**GIVEN EXERCISE**
Condense the paragraph in the article below that begins "The case against Greenpeace started with a protest" into a short bulleted list that keeps its main facts.
───── SOURCE DOCUMENT
Assault
on Free Speech? Selective judicial zealotry? Ulterior political motives? Third World dictatorship? No, Ashcroft at war. Holy McCarthyism, Batman! -
KWC
Students,
Nuns and Sailor-Mongers, Beware
Atty. Gen.
Ashcroft is pulling out all the stops to prosecute
protesters.
By Jonathan
Turley, October 17, 2003 in the Los Angeles Times
Jonathan Turley is a professor of law at George
Washington University.
It has lain dormant in the darkest
recesses of American law for 125 years, but this month Atty. Gen. John
Ashcroft introduced critics of the administration to his latest weapon in law
enforcement.
In a Miami federal court, the attorney general charged
the environmental group Greenpeace under an obscure 1872 law originally intended to end the
practice of "sailor-mongering," or the luring of sailors with liquor and
prostitutes from their ships. Ashcroft plucked the law from obscurity to
punish Greenpeace for boarding a vessel near port in Miami.
Not only
is the law being used to prosecute one of the administration's most vocal
critics in an unprecedented attack on the 1st Amendment, but it appears to be
part of a broader campaign by Ashcroft to protect the nation against free
speech, a campaign that has converted environmentalists into "sailor-mongers"
and nuns into terrorists.
The case against Greenpeace started with a
protest in April 2002. The activist group was leading an international effort
to stop the illegal importing of mahogany. It believed that a ship, the APL
Jade, was engaging in this illegal trade and decided to conduct one of its
signature demonstrations to protest the Bush administration's failure to stop
the imports. In clearly marked boats, Greenpeace followed the ship. Two of its
members boarded the vessel about eight miles outside the Miami port, carrying
a banner that read "President Bush, Stop Illegal
Logging."
──────────
───── GIVEN DATA
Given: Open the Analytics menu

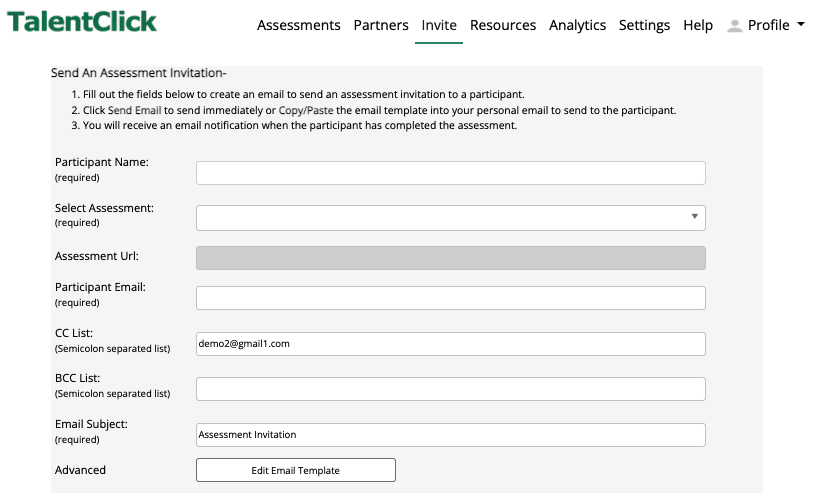Looking at the screenshot, I should (577, 25).
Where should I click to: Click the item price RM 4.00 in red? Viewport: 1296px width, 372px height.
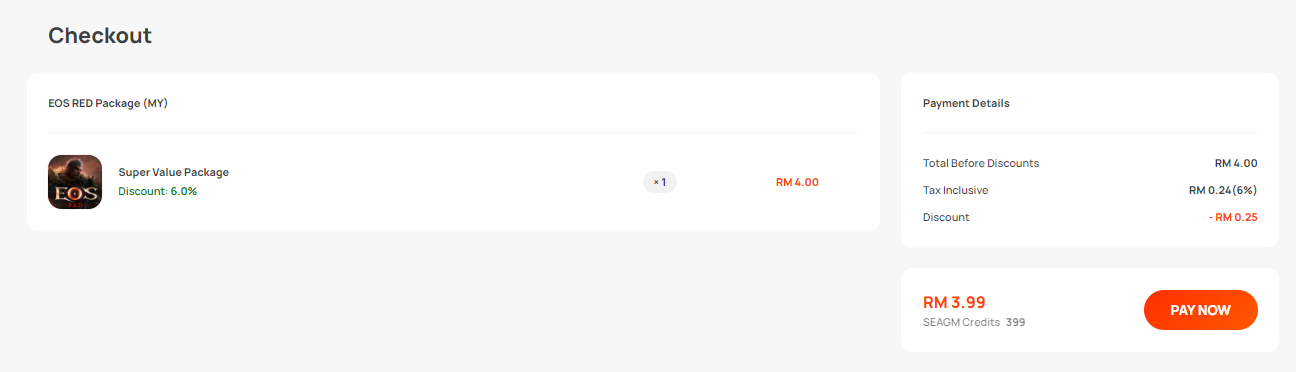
──────────
**WRITTEN RESPONSE**
- The case began with a Greenpeace protest in April 2002.
- Greenpeace was leading an international effort to stop illegal mahogany imports.
- It believed the ship APL Jade was part of that illegal trade and staged a demonstration against the Bush administration's failure to stop the imports.
- Greenpeace followed the ship in clearly marked boats.
- Two members boarded the vessel about eight miles outside the Miami port with a banner reading "President Bush, Stop Illegal Logging."